Crow is built on the Purdue Corpus of Second Language Writing (PSLW), which is a collection of student-produced  documents from the ENGL 106i courses here at Purdue. Before uploading  these documents into the corpus, the documents must be de-identified. So, we split up into groups and we each tackled a group of documents. We reviewed  each document and redacted any information that could lead to the identification of the writer, including any names, locations such as hometown or dorm halls, specific course names, and specific professor names. Rather than just deleting the identifying word or words, we replaced each one  with angle brackets and the category we were replacing. For instance, a name such as “Jordan” is  replaced with “<name>”. This prevents any confusion that missing words may cause.

De-identifying the documents, though tedious and mind-numbing, is an important step in our process. At this point, we want to look for themes that spread across multiple documents, not focus on certain documents individually. That being said, the specific, identifying detail that writers may have included in their assignments become irrelevant. We also want to work to ensure that we are not creating any biases based on preexisting knowledge of who the writer is of any of the documents we are examining.

Even though we have a lot left on our to-do list, we are excited to dive in and get to work on our summer projects, and we are looking forward to the progress Crow will make during the upcoming months! We’ll be presenting at Computers & Writing 2016, and we have a lot of prototyping and design work planned. Time to get some more coffee!

Tagged with: , , , ,

We’ll be presenting the following panel at TALC in Giessen, Germany, in July 2016.

Developing a First Year Composition L2 Writing Corpus and Repository

A number of student academic writing corpora (e.g., ICLE, MICUSP, BAWE) have been developed in the past few decades, showing the interest in and importance of representing this domain of language use. These corpora have been used for countless research studies, as illustrated by the extensive bibliography on the CECL and LCA websites.

Our project, the Purdue Second Language Writing corpus (PSLW), builds on this base but aims to represent the writing produced by first year international students in the U.S. in composition courses. Such courses are provided at virtually every university in the U.S., but to date no large-scale projects have been completed. Our corpus currently includes 4,012 texts (3,472,260 words) representing 5 different genres (literacy narrative, proposal, annotated bibliography, interview report and argumentative essay), and we are currently processing a comparable amount of texts to be available by Summer 2016. The corpus contains three drafts of each assignment. The samples are annotated with writers’ TOEFL scores, nationality, and gender, among other characteristics.

Importantly, the corpus is part of a larger interdisciplinary project that represents a collaboration among students and faculty from both applied/corpus linguistics and composition studies, called CROW (Corpus and Repository of Writing). Two main features of this larger project include the development of an online interface where scholars can eventually submit their own texts, and the inclusion of pedagogical artifacts that accompany the production of the texts, including syllabi, assignment sheets, pre-writing readings, and schema building activities.  Providing these additional materials sheds light on how the texts in the corpus are developed and shaped by these instructor-designed texts. We believe that such efforts are an important way to advance corpus linguistic and language teaching research.

- - -

-- EXERCISE OBJECTIVE --
Please pick up the text about the Crow writing corpus where it stops and keep writing it. The lines that come next have no connection to the text about the Crow writing corpus.

-- THE DATA --
- - -

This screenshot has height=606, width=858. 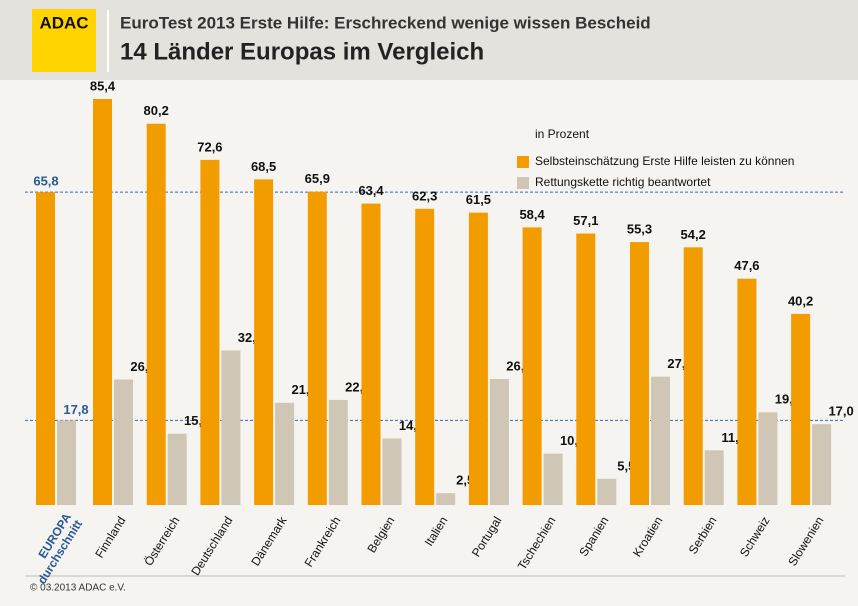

- - -

-- RESPONSE AREA --
Our presentation will focus on two strands: the methodology for developing this new kind of corpus project, and research that has been conducted using our corpus. In terms of methodology, we will briefly cover our corpus compilation process, but focus more on the interdisciplinary practices used to guide the development of the online platform and integration of corpus texts and artifacts. We will provide a discussion of several best practices from usability design: 1) the development of persona scenarios (e.g., novice international graduate student instructor); 2) environmental scans of corpus and repository websites (e.g., MICUSP, COCA and Pedagogy Toolkit).

A number of research projects have been conducted using the PSLW corpus. We will report on the findings of one of these studies, which investigated the use of reporting verbs in students’ literature reviews. Using a framework drawing on the work of Francis, Hunston, and Manning (1996), Charles (2006), and Friginal (2013), the study showed that although L2 writers in the corpus used many verbs in the semantic categories of argue and show, mostly for textual attribution, they also employed more think verbs than advanced L1 student writers, particularly for making general statements or to express their own opinions. After discussing our research findings, we will end the presentation by offering implications of our project for corpus development and research in general.


Swatek, A., Banat, H., Staples, S. (2016, July). Developing First Year Composition L2 Writing Corpus: Research, Pedagogy and Teacher Training. Presentation at the 12th Teaching and Language Corpora Conference. Giessen, Germany.


Charles, M. (2006). Phraseological patterns in reporting clauses used in citation: A corpus-based study of theses in two disciplines. English for Specific Purposes 25(3). 310–331. doi:10.1016/j.esp.2005.05.003. Retrieved from 

Francis, G., Hunston, S., &  Manning, E. (Eds.). (1996). Collins COBUILD Grammar Patterns 1: Verbs. Amsterdam: John Benjamins Publishing Company.

Friginal, E. (2013). Developing research report writing skills using corpora. English for Specific Purposes 32(4). 208–220. doi:10.1016/j.esp.2013.06.001. Retrieved from 


Tagged with: , , , , ,

In March 2017, three conferences Crow researchers are very interested in will be held consecutively in the Pacific Northwest. (Four if you count ATTW!) We’re excited about the opportunity to attend, present (we hope), and participate in workshops and other ways. Earlier this week, we submitted two proposals for CCCC 2017. We’ve included summaries below.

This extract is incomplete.